Dec 082016
 

So you just completed your migration from an earlier version of vSphere up to vSphere 6.5 (particularly vCenter 6.5 Virtual Appliance). When trying to log in to the vSphere web client, you receive numerous “The VMware enhanced authentication plugin has updated it’s SSL certificate in Firefox. Please restart Firefox.”. You’ll usually see 2 of these messages in a row on each page load.

You’ll also note that the “Enhanced Authentication Plugin” doesn’t function after the install (it won’t pull your Active Directory authentication information).

To resolve this:

Uninstall all vSphere plugins from your workstation. I went ahead and uninstalled all vSphere related software on my workstation, this includes the deprecated vSphere C# client application, all authentication plugins, etc… These are all old.

Open up your web browser and point to your vCenter server (https://vCENTERSERVERNAME), and download the “Trusted root CA certificates” from VMCA (VMware certificate authority).

Download and extract the ZIP file. Navigate through the extracted contents to the windows certs. These root CA certificates need to be installed to your “Trusted Root Certification Authorities” store on your system, and make sure you skip the “Certificate Revocation List” file which ends in a “.r0”.

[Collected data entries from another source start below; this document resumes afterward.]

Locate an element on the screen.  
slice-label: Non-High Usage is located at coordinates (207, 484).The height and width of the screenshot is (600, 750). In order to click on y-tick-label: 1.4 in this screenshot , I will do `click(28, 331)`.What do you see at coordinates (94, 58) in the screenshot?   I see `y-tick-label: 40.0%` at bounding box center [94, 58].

To install them, right click, choose “Install Certificate”, choose “Local Machine”, yes to UAC prompt, then choose “Place all certificates in the following store”, browse, and select “Trusted Root Certification Authorities”, and finally finish. Repeat for each of the certificates. Your workstation will now “trust” all certificates issued by your VMware Certificate Authority (VMCA).

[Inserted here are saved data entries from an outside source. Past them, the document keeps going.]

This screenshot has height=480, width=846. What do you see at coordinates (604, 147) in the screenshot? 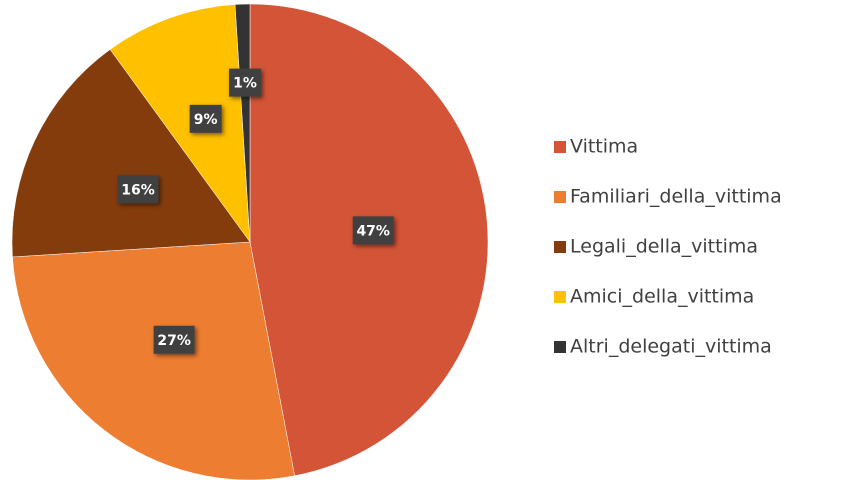
I see `legend-label: Vittima` at bounding box center [604, 147].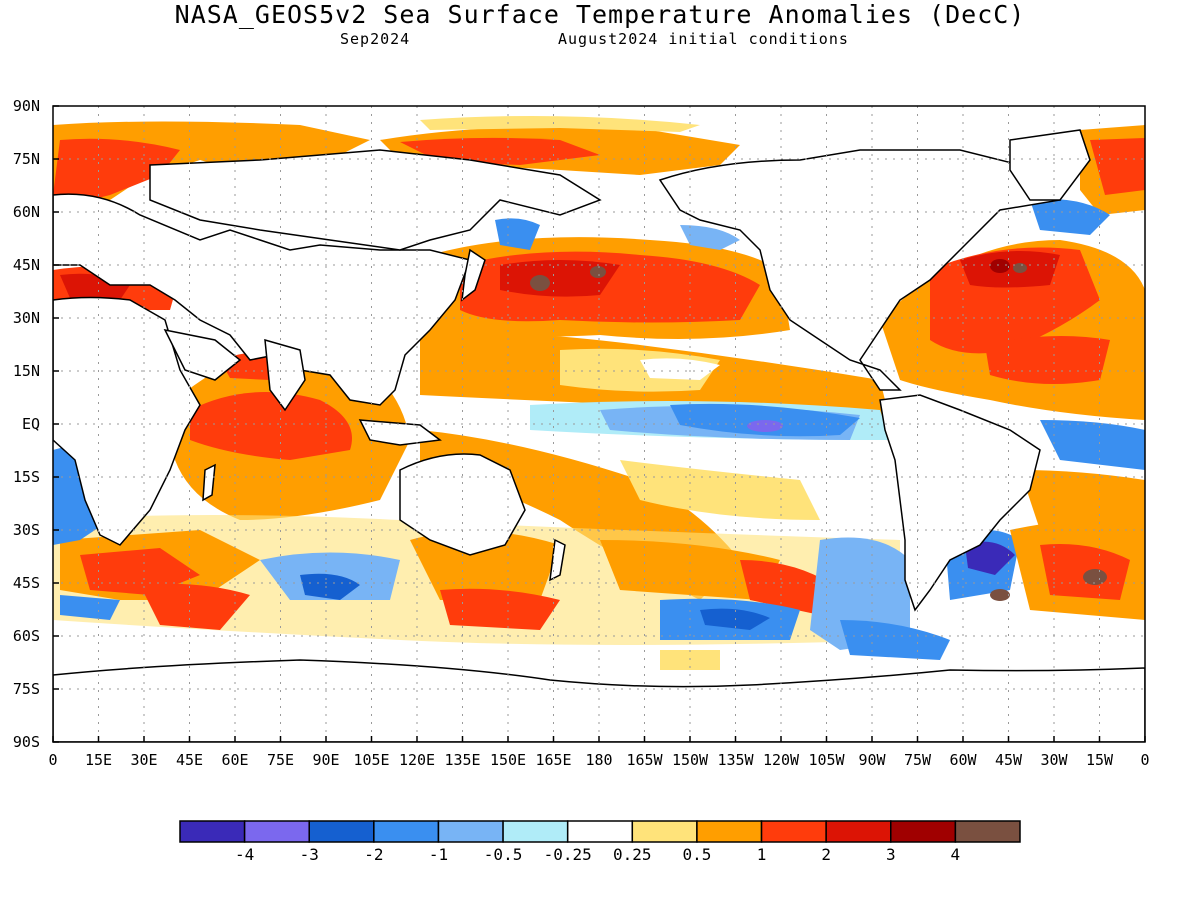  Describe the element at coordinates (826, 854) in the screenshot. I see `colorbar-label: 2` at that location.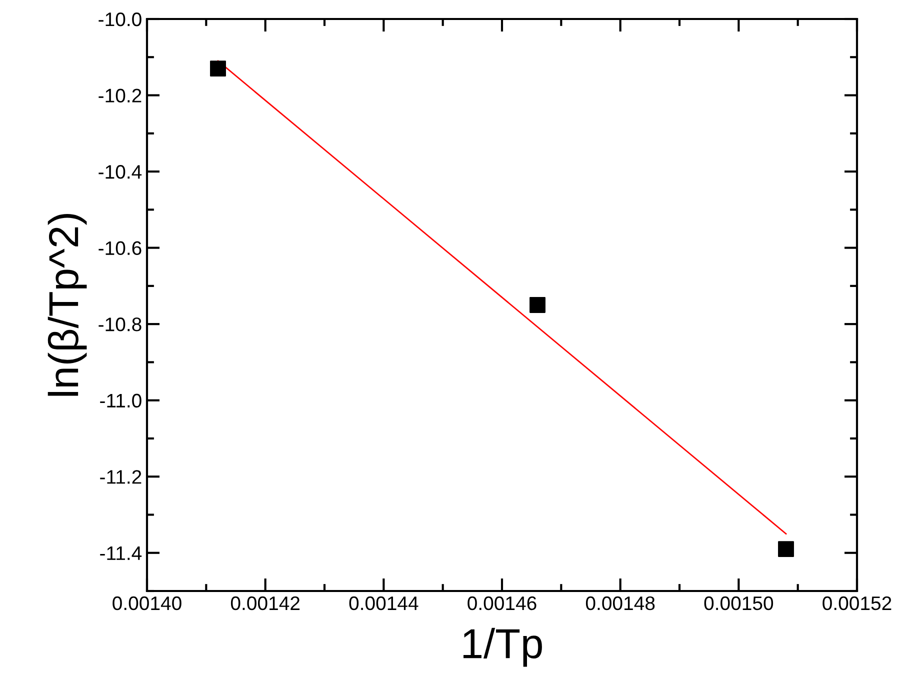 This screenshot has height=693, width=918. What do you see at coordinates (620, 603) in the screenshot?
I see `x-tick-label: 0.00148` at bounding box center [620, 603].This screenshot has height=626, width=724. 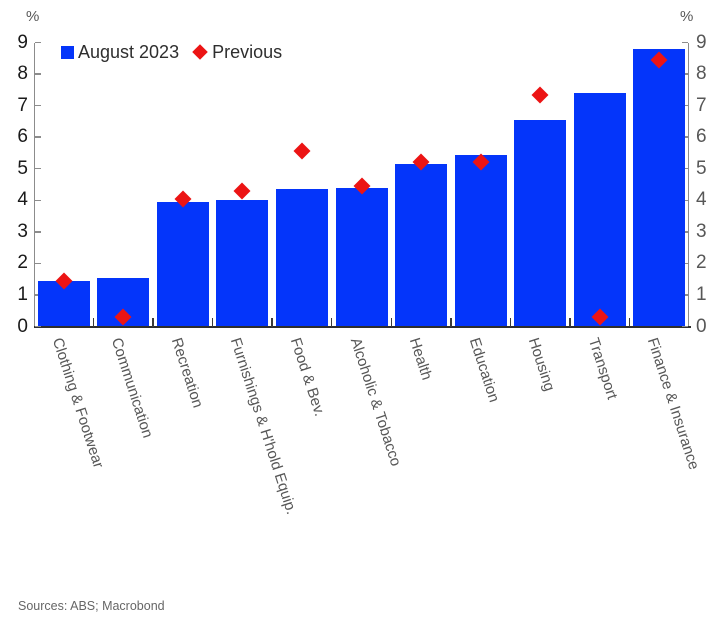 What do you see at coordinates (308, 377) in the screenshot?
I see `x-category-label-4: Food & Bev.` at bounding box center [308, 377].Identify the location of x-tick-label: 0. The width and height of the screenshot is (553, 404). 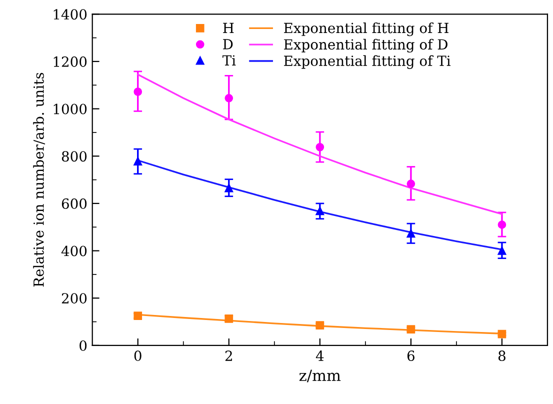
(138, 356).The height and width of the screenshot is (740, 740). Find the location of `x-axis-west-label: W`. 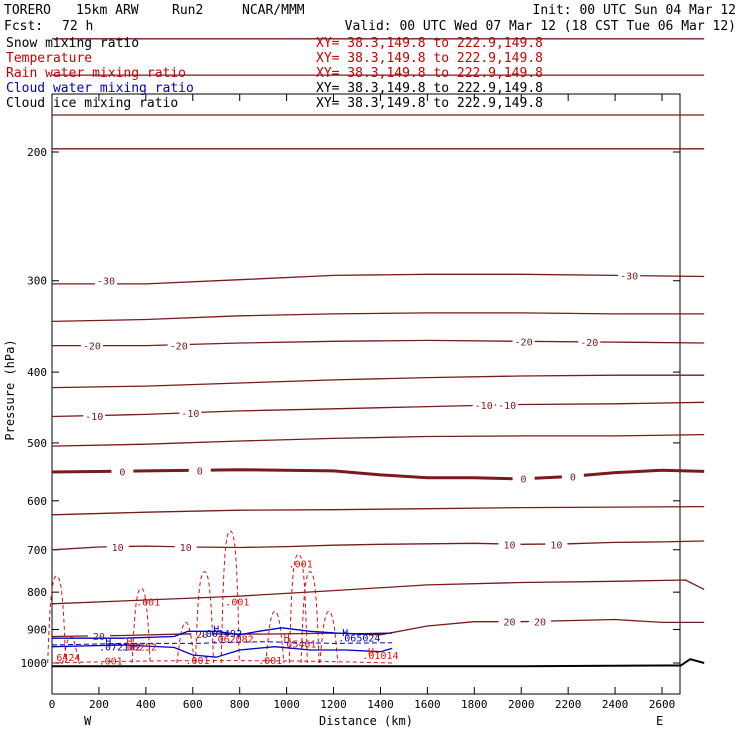

x-axis-west-label: W is located at coordinates (88, 721).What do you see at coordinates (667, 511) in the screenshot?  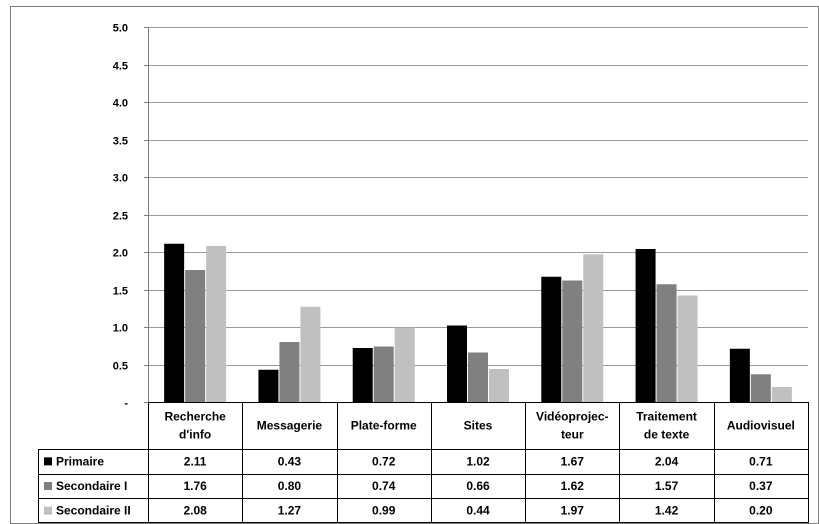 I see `data-label: 1.42` at bounding box center [667, 511].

You can now re-open your web browser, download the “Enhanced Authentication Plugin” from your vCenter instance, and install. After restarting your computer, the plugin should function and the messages will no longer appear.

Leave a comment!

  2 Responses to “After VMware vSphere 6.5 Upgrade/Migration – The VMware enhanced authentication plugin has updated it’s SSL certificate in FireFox”

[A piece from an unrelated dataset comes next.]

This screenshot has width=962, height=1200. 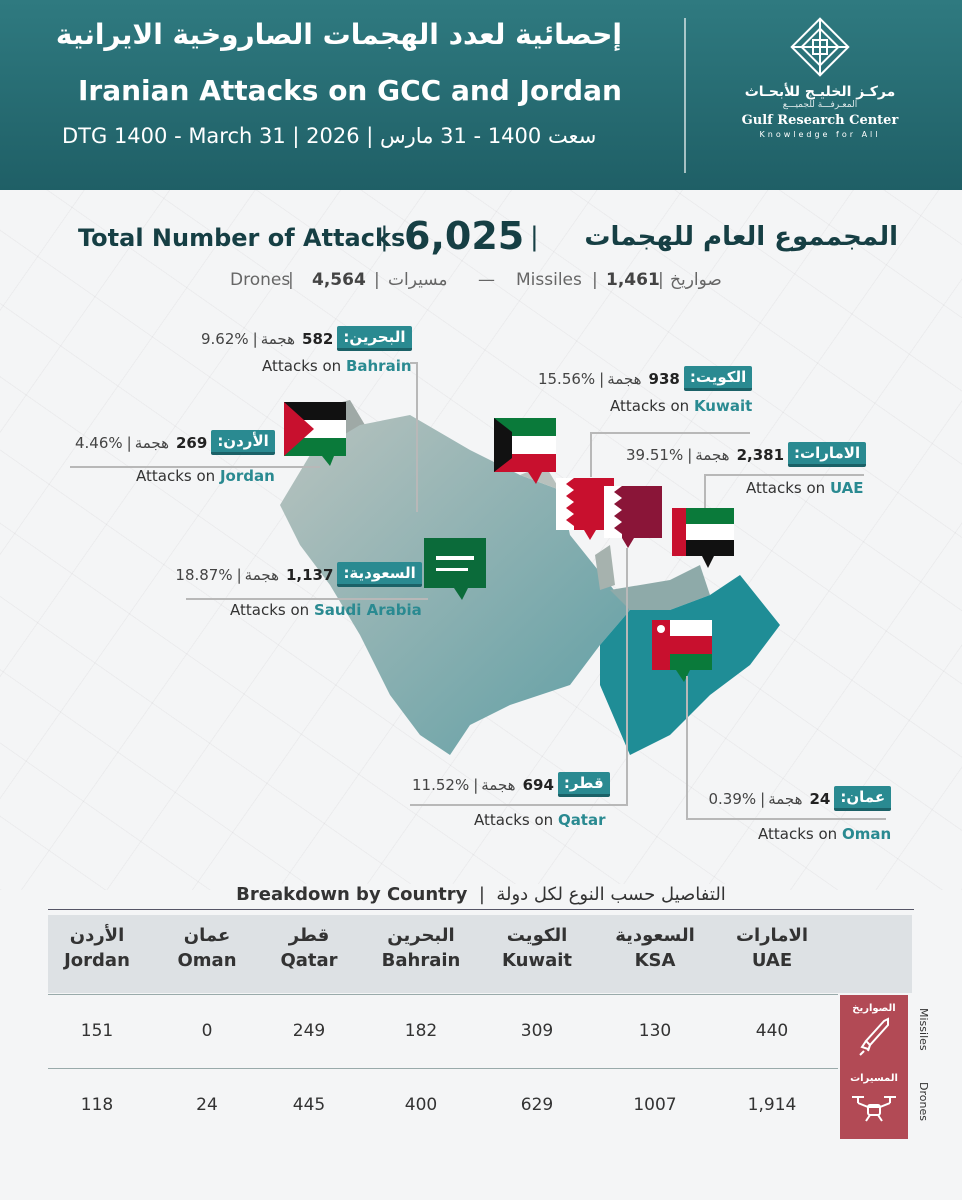 I want to click on saudi-tag: السعودية:, so click(x=380, y=574).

  1. Thanks so much for taking the time to post this! I was just struggling with this issue and wasn’t sure how to fix it. Our company relies on ESXi but we’re small enough so we don’t have whole server farms running it, or staff with formal VMWare training. I’m the main person in charge of keeping our ESXi environment running and updated, but my experience comes from a previous job where I decided to hand-build a single server with the free version of the product, in order to virtualize a few old Windows servers that had become old and unreliable.

    I really like the ESXi product, but at the same time I’m regularly frustrated by how difficult things can be which seem like they should be simple and straightforward. This was one such situation. Why didn’t the setup program for the plug-in handle all of this automatically and gracefully?

  2. Hi Tom,

    It’s unfortunate, but as with all technology and IT products, there will be bugs and hiccups along the way as the product get used, upgrades come and go, and as issues arise in the environment.

    This was a major release changing and upgrading to this version, so it’s expected that there will be problems with such a major change.

    I consider this a minor problem (I’ve seen way worse), so all it takes is time to find out what’s going on and resolve it.

    All upgrades should be scheduled and slowly rolled out.

    It’s unfortunate, but as technology is designed to make our lives easier and allow us to do more, it brings with it new levels of complexity.